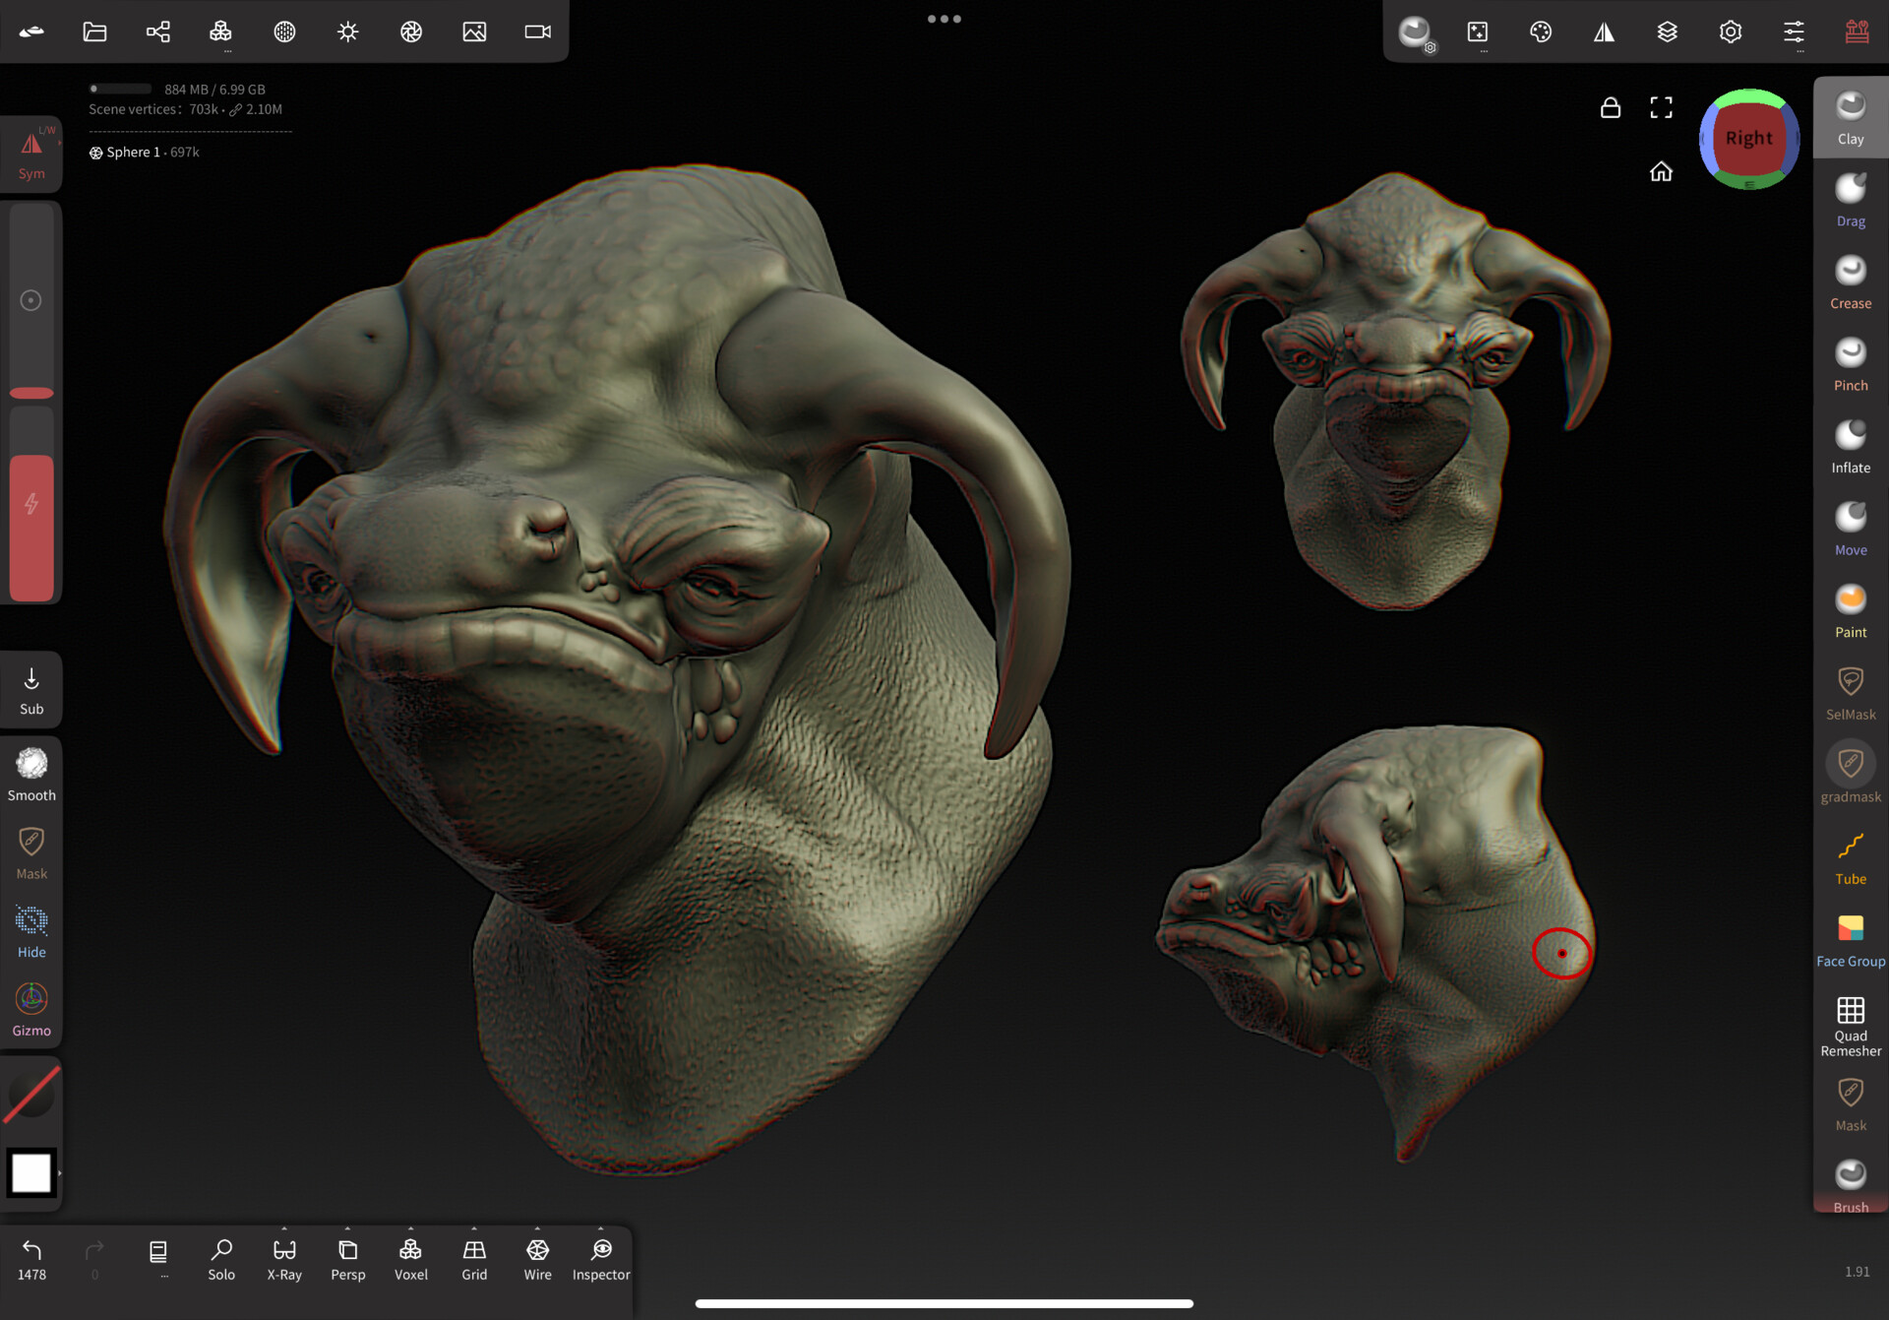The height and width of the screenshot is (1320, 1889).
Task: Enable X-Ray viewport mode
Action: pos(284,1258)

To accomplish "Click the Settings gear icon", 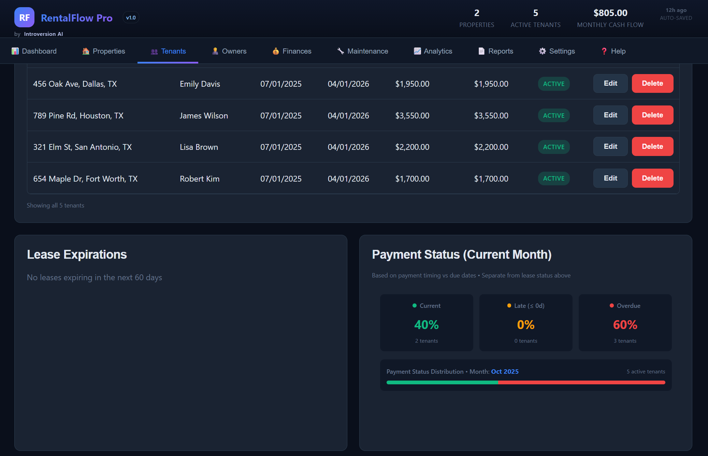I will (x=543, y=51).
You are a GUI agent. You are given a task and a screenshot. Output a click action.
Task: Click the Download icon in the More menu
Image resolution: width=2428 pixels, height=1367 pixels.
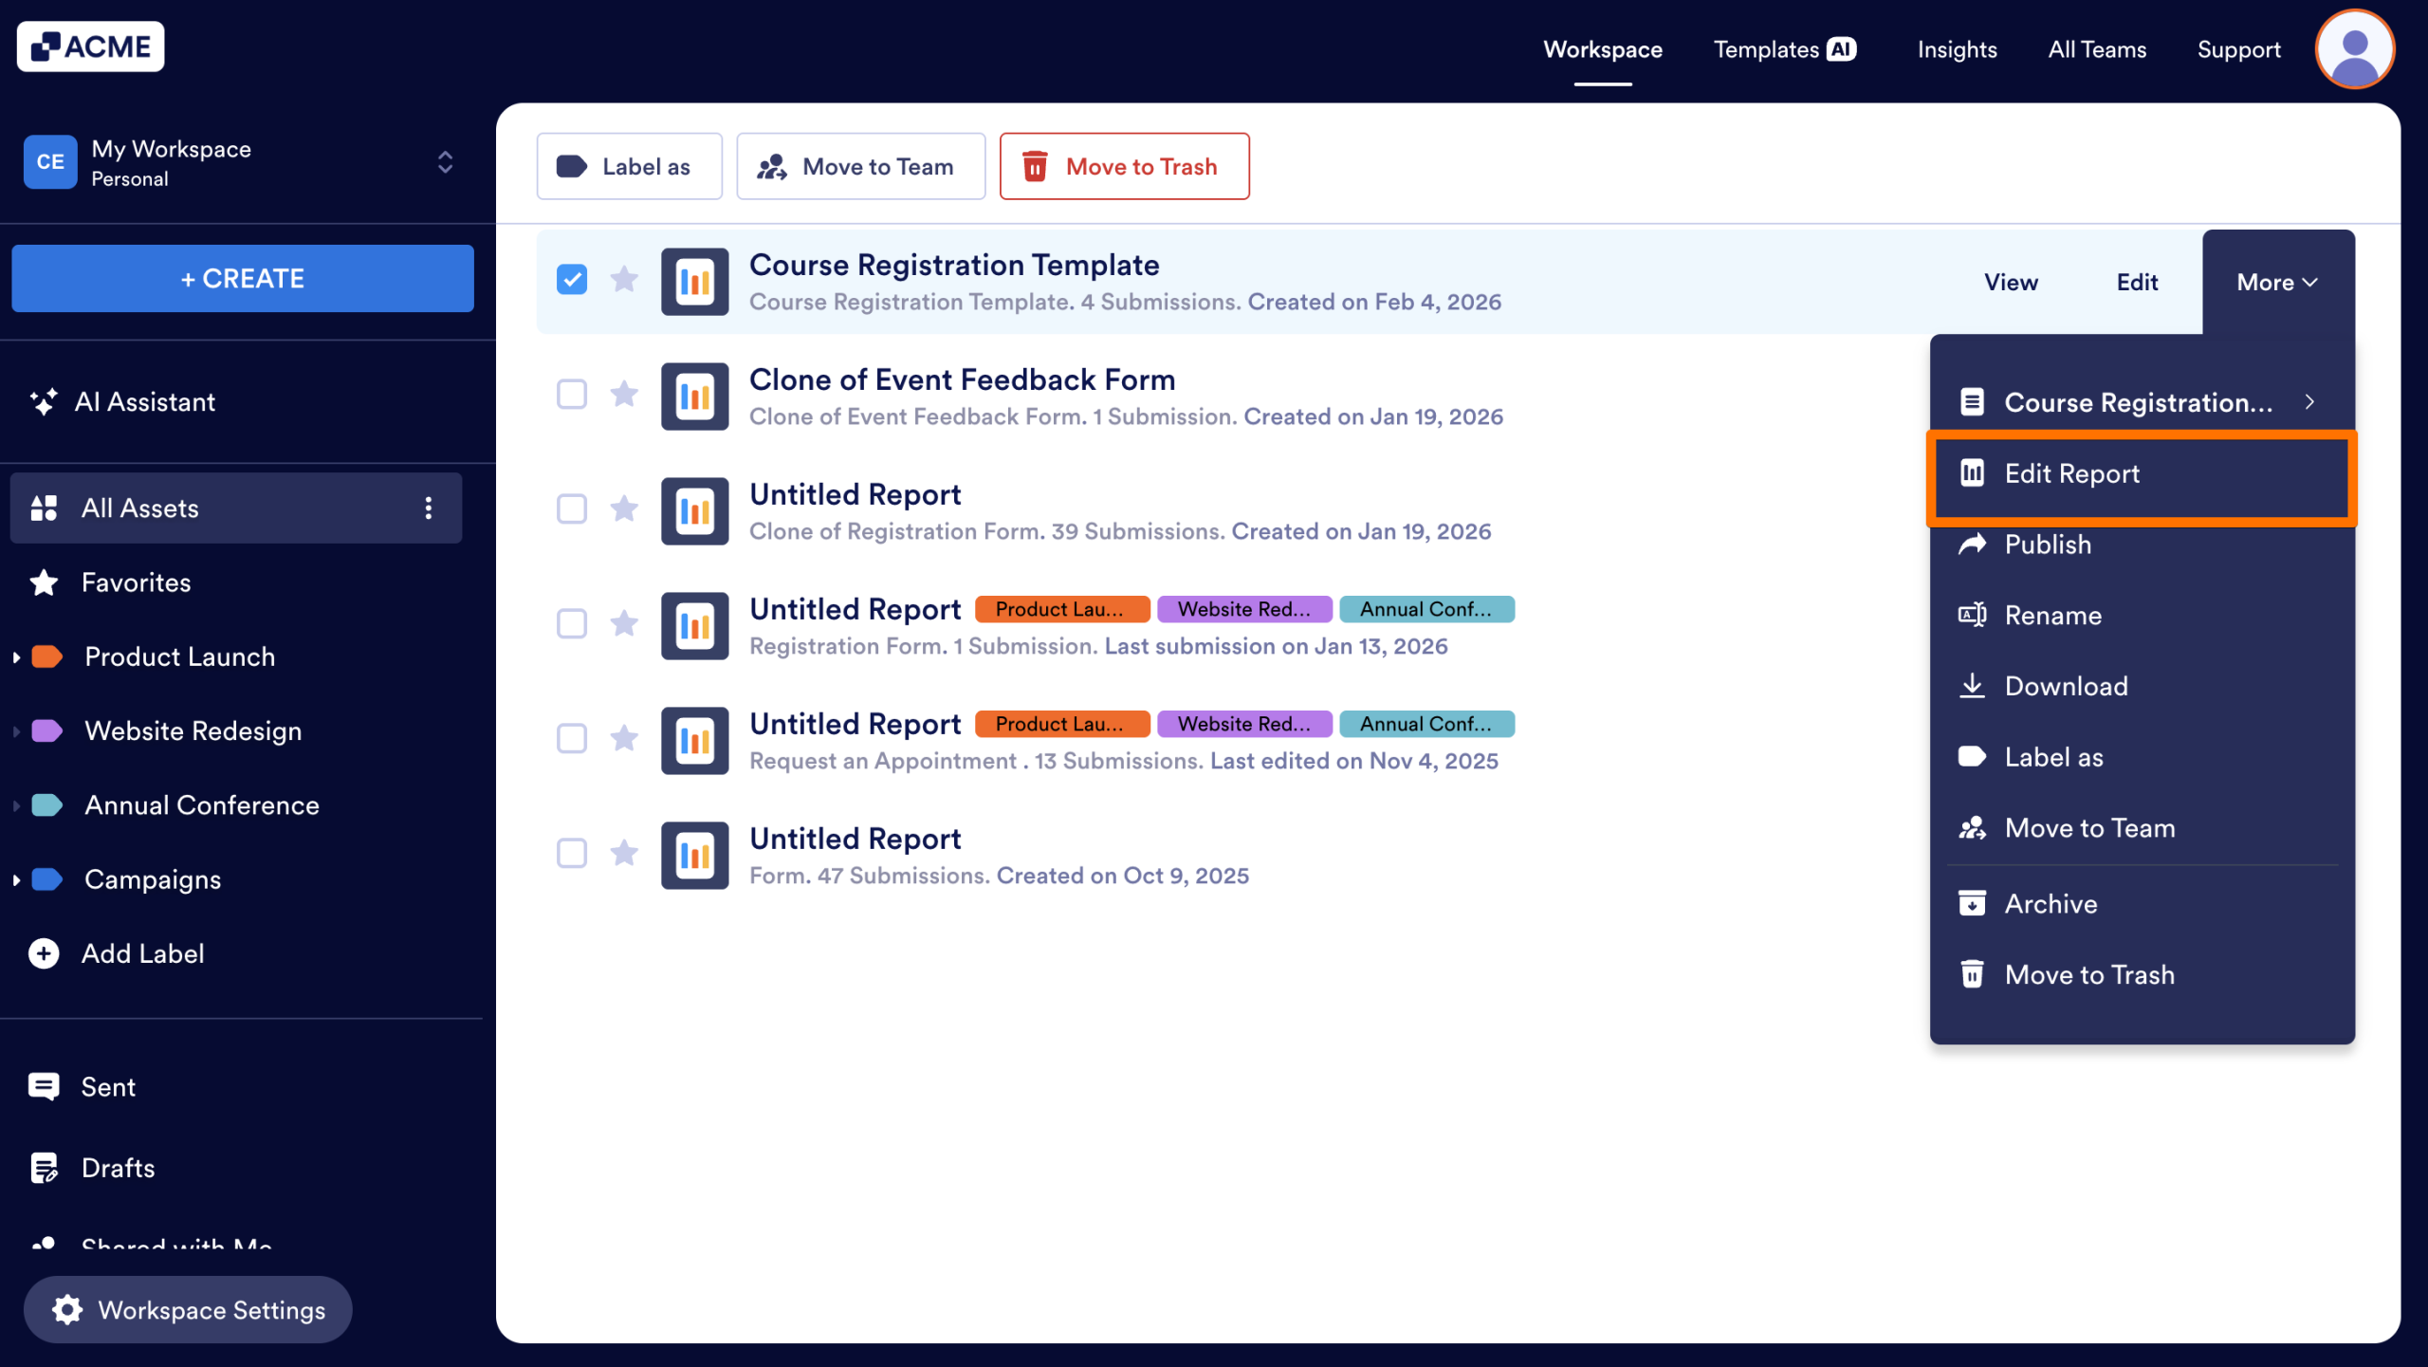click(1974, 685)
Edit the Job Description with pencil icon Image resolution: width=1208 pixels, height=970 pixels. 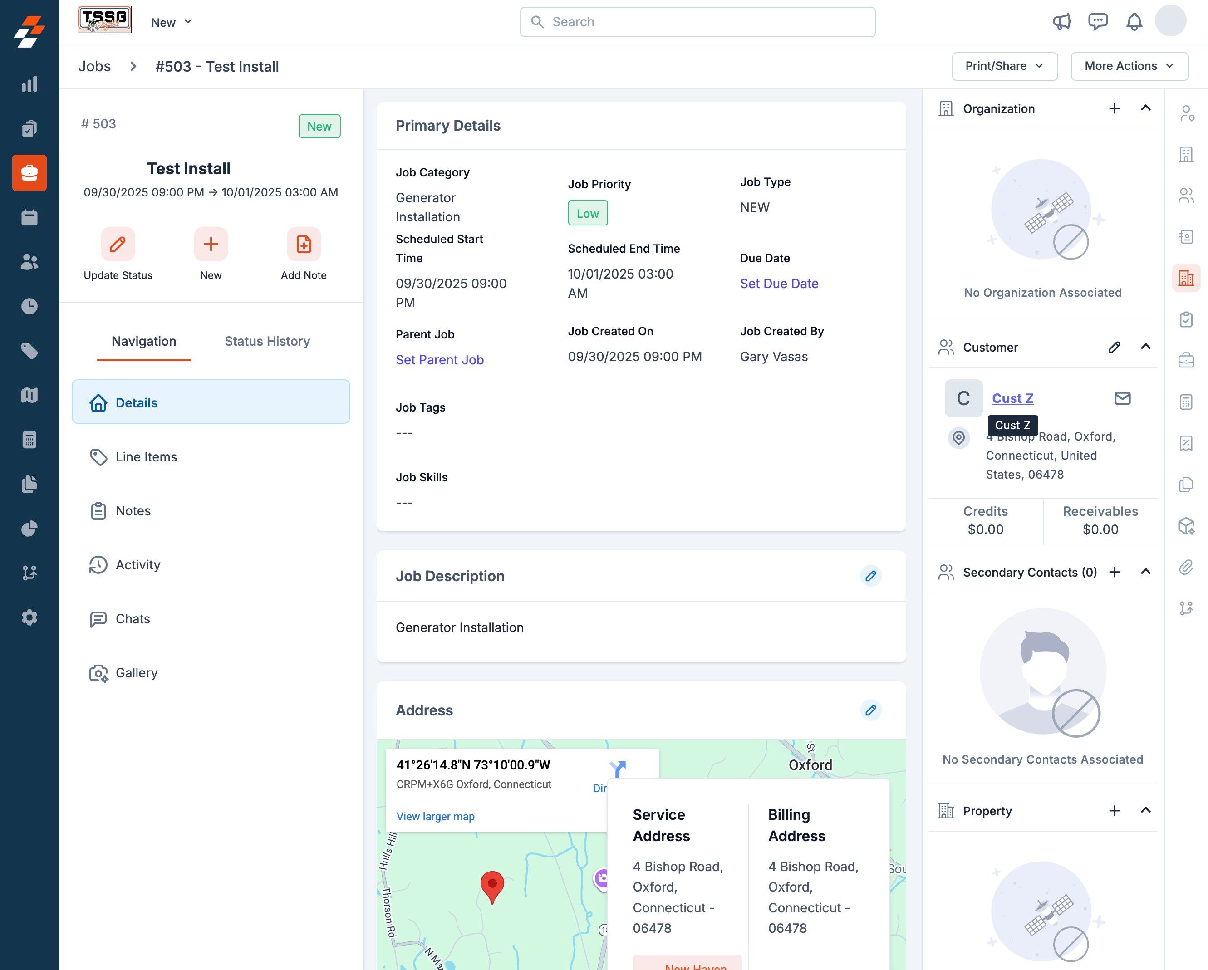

● ● ● ●

▶ _Required work_:
Without any pictures, please write out the lines from the one containing "You are a GUI" through the final line of the data, exactly and inclusive of both ends.

▶ _Exercise result_:
You are a GUI agent. You are given a task and a screenshot. Output a click action.
Task: Click the Download icon in the More menu
Image resolution: width=2428 pixels, height=1367 pixels.
click(1974, 685)
Edit the Job Description with pencil icon Image resolution: width=1208 pixels, height=970 pixels. 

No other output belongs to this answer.